**Given data:**
- Opening Delimiter -

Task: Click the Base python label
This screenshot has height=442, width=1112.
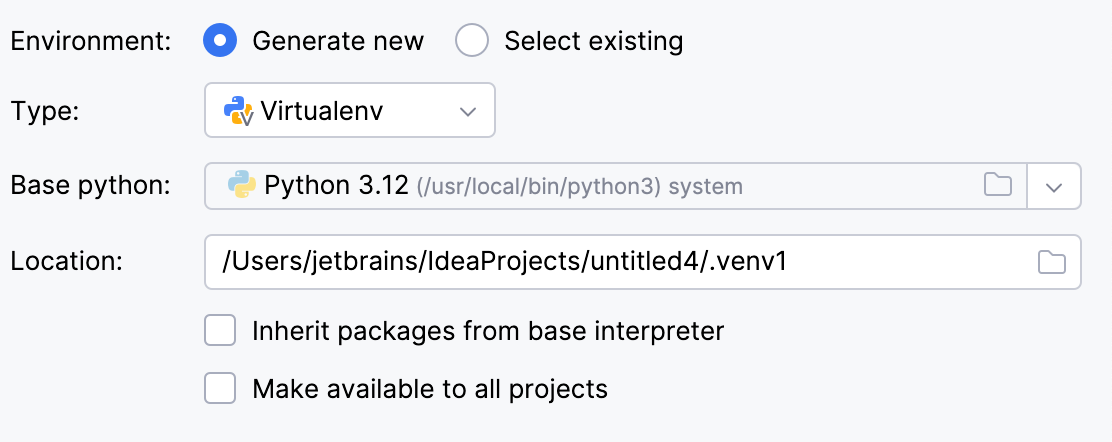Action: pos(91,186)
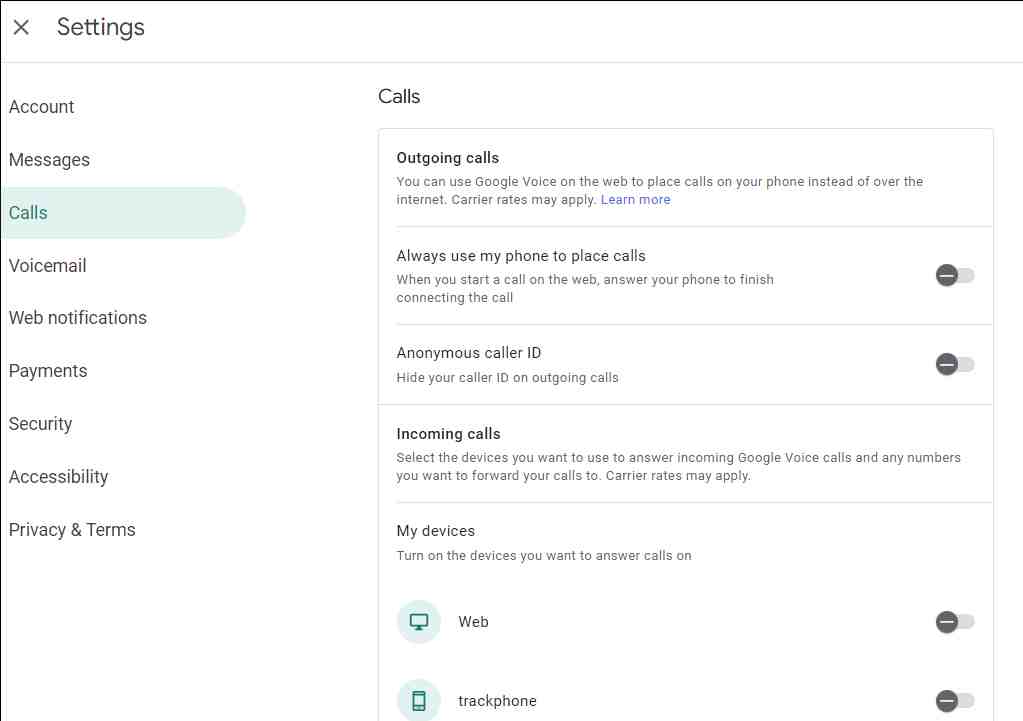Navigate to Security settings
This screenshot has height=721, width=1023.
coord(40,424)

- Closing Delimiter -
- Opening Delimiter -

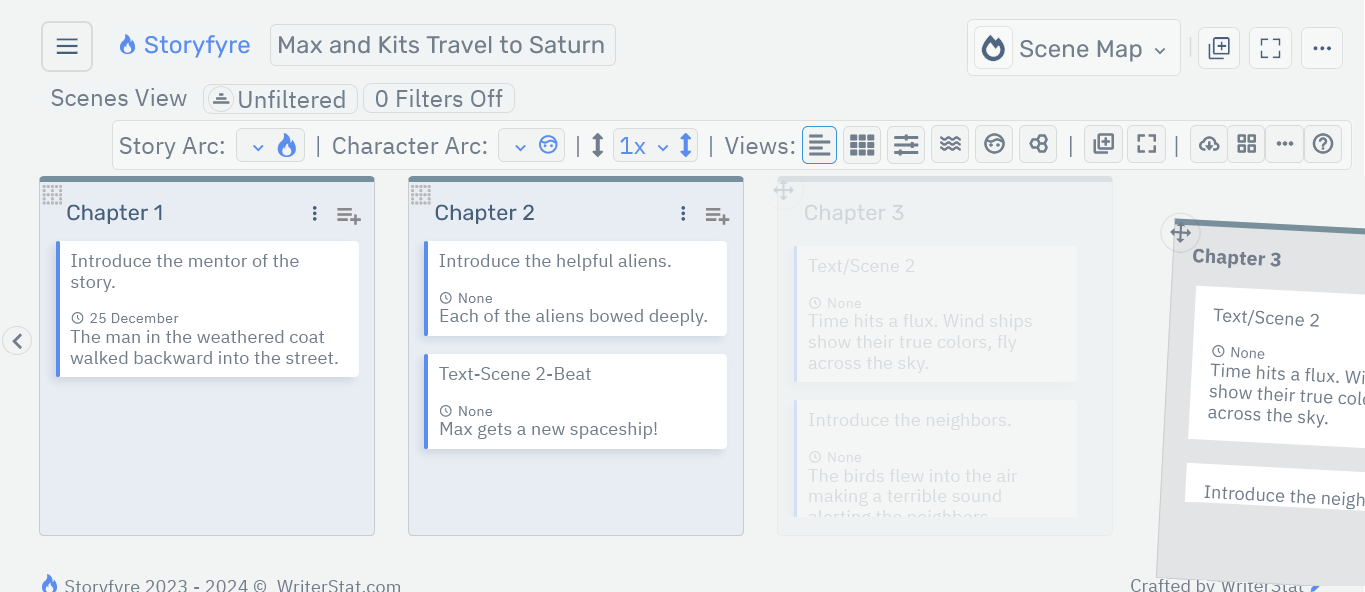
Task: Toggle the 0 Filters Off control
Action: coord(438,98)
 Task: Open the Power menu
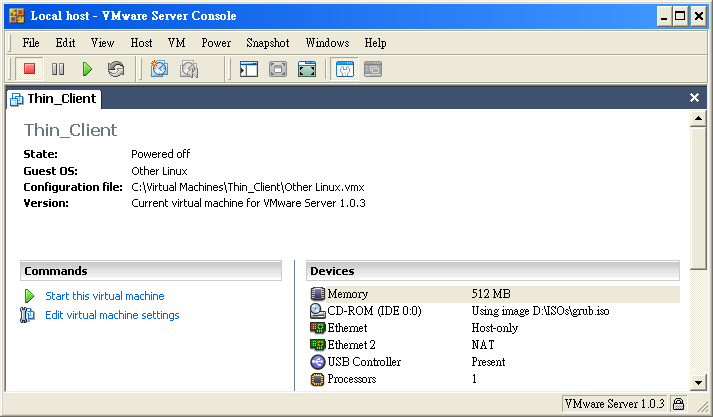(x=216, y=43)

- Closing Delimiter -
- Opening Delimiter -

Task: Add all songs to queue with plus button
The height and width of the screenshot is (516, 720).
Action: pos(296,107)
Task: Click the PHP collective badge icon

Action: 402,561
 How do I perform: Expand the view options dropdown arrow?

- Closing Delimiter -

**Exercise description:**
What you return must be an exact retyping of the lines above starting at the line with "Task: Add all songs to queue with plus button" and ending at the line with "How do I perform: Expand", and nothing besides.

**Output of the exercise:**
Task: Add all songs to queue with plus button
The height and width of the screenshot is (516, 720).
Action: pos(296,107)
Task: Click the PHP collective badge icon

Action: 402,561
 How do I perform: Expand the view options dropdown arrow?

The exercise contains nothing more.